Aquele 17 de março acabou ficando para a história como o último dia de aula presencial por muito tempo. Na saída ainda houve abraços, risadas, promessas de “até semana que vem”. Ninguém imaginava que estávamos nos despedindo de uma rotina que levaria meses — talvez anos — para voltar. Depois disso, o mundo virou do avesso. Cada professor, empresário, trabalhador e estudante precisou virar um pequeno especialista em tecnologia. Aprendemos a gravar vídeos, dar aulas síncronas, entrar em plataformas que nunca tínhamos ouvido falar. O álcool gel virou companheiro de bolso. As compras do mercado eram higienizadas como se fossem peças cirúrgicas. Máscaras passaram a fazer parte do vestuário cotidiano. Sair de casa virou evento.

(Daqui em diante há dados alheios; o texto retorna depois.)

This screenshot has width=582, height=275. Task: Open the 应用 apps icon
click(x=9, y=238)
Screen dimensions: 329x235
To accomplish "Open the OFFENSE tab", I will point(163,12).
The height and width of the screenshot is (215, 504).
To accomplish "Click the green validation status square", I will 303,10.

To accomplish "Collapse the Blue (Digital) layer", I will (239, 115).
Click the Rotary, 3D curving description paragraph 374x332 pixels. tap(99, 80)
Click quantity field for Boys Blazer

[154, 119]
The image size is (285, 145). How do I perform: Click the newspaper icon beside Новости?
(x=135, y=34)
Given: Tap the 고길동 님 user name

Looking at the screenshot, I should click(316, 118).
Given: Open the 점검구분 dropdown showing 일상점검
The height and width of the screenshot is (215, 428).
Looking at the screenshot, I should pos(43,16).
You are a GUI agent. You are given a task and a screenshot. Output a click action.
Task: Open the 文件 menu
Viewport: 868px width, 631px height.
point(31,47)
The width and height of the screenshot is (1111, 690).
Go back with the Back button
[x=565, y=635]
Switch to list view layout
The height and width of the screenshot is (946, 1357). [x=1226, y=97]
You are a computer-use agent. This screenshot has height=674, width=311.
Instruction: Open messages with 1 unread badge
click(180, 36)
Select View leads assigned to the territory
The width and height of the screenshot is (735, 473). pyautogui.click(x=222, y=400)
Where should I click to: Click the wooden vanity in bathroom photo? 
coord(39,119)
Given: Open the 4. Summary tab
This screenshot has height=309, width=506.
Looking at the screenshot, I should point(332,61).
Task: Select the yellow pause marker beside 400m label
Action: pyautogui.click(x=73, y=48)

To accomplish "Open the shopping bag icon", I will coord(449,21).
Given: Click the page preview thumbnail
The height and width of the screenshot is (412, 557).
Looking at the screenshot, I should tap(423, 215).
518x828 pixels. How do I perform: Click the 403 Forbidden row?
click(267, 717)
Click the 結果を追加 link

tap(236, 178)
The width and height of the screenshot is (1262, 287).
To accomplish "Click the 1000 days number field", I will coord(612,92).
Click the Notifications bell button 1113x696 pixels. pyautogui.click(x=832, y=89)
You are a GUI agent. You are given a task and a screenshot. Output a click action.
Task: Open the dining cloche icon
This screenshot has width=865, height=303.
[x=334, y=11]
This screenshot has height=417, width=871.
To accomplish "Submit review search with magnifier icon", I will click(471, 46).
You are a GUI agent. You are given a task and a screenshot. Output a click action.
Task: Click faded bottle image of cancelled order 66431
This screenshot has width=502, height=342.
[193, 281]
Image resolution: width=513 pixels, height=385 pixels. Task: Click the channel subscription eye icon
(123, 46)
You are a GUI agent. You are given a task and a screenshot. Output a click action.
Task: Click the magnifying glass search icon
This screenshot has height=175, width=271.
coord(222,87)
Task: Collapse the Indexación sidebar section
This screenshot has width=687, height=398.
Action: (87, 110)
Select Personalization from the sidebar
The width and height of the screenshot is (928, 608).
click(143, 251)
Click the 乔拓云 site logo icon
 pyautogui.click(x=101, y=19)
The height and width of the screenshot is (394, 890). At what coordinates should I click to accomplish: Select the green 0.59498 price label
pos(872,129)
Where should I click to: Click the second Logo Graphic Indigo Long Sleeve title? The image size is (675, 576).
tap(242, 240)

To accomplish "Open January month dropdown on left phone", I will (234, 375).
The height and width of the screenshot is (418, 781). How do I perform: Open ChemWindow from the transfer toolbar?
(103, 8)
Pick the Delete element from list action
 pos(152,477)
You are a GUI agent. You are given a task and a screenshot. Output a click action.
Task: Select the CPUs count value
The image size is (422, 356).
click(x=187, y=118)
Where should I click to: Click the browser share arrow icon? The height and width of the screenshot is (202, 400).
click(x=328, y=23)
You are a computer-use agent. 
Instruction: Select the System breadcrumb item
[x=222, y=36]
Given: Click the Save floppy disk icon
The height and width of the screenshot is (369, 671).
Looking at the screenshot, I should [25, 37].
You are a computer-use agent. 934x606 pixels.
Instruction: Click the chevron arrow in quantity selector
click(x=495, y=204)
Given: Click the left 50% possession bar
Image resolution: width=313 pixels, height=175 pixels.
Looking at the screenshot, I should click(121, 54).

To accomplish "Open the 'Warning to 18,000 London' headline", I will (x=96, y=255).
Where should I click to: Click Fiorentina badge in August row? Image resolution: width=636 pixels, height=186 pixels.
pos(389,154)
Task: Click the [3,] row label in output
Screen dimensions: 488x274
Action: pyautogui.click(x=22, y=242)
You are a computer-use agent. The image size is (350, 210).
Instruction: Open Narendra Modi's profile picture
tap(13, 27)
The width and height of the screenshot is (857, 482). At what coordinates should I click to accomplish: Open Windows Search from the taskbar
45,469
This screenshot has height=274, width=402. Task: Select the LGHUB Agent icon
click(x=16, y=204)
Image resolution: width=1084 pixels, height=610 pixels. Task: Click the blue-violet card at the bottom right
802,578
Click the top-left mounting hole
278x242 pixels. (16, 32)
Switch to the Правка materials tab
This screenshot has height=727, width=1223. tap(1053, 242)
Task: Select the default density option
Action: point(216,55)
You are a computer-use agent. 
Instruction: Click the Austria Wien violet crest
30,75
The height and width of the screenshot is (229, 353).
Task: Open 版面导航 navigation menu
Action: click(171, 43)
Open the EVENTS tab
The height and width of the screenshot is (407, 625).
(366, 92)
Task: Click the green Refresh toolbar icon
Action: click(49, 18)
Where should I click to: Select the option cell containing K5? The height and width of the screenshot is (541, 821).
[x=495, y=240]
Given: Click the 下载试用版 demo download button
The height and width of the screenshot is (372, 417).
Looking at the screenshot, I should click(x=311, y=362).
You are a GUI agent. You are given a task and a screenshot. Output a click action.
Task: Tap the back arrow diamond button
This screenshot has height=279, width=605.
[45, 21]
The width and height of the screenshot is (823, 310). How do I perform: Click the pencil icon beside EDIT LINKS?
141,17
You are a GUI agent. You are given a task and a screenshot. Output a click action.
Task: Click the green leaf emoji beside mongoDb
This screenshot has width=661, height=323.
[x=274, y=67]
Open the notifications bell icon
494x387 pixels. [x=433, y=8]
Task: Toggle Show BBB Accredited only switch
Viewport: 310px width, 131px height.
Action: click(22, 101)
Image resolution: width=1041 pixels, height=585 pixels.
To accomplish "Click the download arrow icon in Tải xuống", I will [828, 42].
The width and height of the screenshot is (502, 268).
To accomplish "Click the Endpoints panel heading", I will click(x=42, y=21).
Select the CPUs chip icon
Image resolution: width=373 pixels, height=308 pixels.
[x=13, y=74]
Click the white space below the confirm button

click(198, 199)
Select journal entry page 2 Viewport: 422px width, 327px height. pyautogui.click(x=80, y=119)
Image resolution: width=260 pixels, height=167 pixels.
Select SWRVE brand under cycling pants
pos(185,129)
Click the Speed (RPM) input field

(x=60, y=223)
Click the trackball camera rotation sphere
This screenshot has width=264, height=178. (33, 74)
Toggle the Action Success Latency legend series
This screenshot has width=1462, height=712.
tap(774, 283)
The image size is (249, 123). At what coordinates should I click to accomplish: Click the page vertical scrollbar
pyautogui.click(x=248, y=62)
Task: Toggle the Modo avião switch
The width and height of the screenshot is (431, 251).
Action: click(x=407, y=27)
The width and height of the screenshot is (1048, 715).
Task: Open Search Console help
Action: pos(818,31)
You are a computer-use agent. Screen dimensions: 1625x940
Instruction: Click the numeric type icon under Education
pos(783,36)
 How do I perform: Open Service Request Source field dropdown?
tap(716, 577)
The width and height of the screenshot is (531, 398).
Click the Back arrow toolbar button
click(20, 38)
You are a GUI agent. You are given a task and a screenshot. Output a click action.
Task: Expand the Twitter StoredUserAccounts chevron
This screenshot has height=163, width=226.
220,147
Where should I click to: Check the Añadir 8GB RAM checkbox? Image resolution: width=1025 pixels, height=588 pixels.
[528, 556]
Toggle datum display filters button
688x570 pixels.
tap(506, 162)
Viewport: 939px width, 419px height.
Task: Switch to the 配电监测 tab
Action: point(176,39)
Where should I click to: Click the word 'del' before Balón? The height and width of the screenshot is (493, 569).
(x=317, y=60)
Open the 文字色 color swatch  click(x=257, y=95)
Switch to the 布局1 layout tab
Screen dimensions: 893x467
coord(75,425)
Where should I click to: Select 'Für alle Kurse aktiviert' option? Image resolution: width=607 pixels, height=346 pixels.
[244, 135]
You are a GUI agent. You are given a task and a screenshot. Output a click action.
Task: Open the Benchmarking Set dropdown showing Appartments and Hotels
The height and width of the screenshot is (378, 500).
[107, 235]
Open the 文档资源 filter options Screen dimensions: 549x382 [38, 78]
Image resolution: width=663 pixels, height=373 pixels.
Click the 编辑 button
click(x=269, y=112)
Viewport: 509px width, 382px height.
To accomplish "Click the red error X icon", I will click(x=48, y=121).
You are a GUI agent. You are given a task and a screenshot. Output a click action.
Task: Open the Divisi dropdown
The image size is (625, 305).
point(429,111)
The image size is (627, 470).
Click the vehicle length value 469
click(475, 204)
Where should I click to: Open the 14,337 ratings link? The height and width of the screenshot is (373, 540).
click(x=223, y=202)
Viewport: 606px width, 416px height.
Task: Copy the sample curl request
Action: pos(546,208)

Ir ao mercado parecia passeio. Abraço e chimarrão viraram riscos calculados. O churrasco com amigos foi suspenso. Visitar os pais era uma decisão cheia de medo. Torcíamos para não pegar o vírus — ou pior, não precisar de hospital. Falávamos sempre em “voltar no segundo semestre”. Depois em “talvez no próximo ano”.
Nesse mesmo ano, fui paraninfa de uma turma de terceirão daquela escola. A formatura, que normalmente seria festa, abraço e foto sem fim, virou algo quase surreal. Foi realizada em pátio aberto, com famílias dentro dos carros em sistema drive-thru. Os alunos estavam separados, distantes, todos de máscara.
Eu também. Falei ao céu aberto, com o rosto coberto, longe dos meus afilhados. Não pude abraçá-los, não houve festa depois. Foi uma cerimônia silenciosa, mas carregada de significado. Hoje, olhando para trás, parece difícil acreditar que tudo aquilo aconteceu.
Já se passaram seis anos. Voltamos às salas cheias, aos corredores barulhentos, aos abraços espontâneos. Voltamos ao chimarrão compartilhado, aos churrascos de domingo, às festas de formatura com dança e fotografia. E, mesmo assim, algo dentro de nós mudou.
A pandemia nos ensinou que a rotina — aquela que muitas vezes tratávamos como banal — era, na verdade, um privilégio silencioso. A escola cheia, a conversa no recreio, o professor explicando no quadro, o abraço no final da aula.
Nada disso era garantido. Talvez por isso hoje valorizemos mais os encontros simples. Talvez por isso a palavra normalidade tenha ganhado outro peso. Porque, no fundo, o que parecia apenas um dia comum de março acabou se transformando em uma lembrança coletiva de um tempo em que o mundo inteiro parou.
E nós aprendemos, à força, que a vida segue — mas nunca exatamente igual ao que era antes.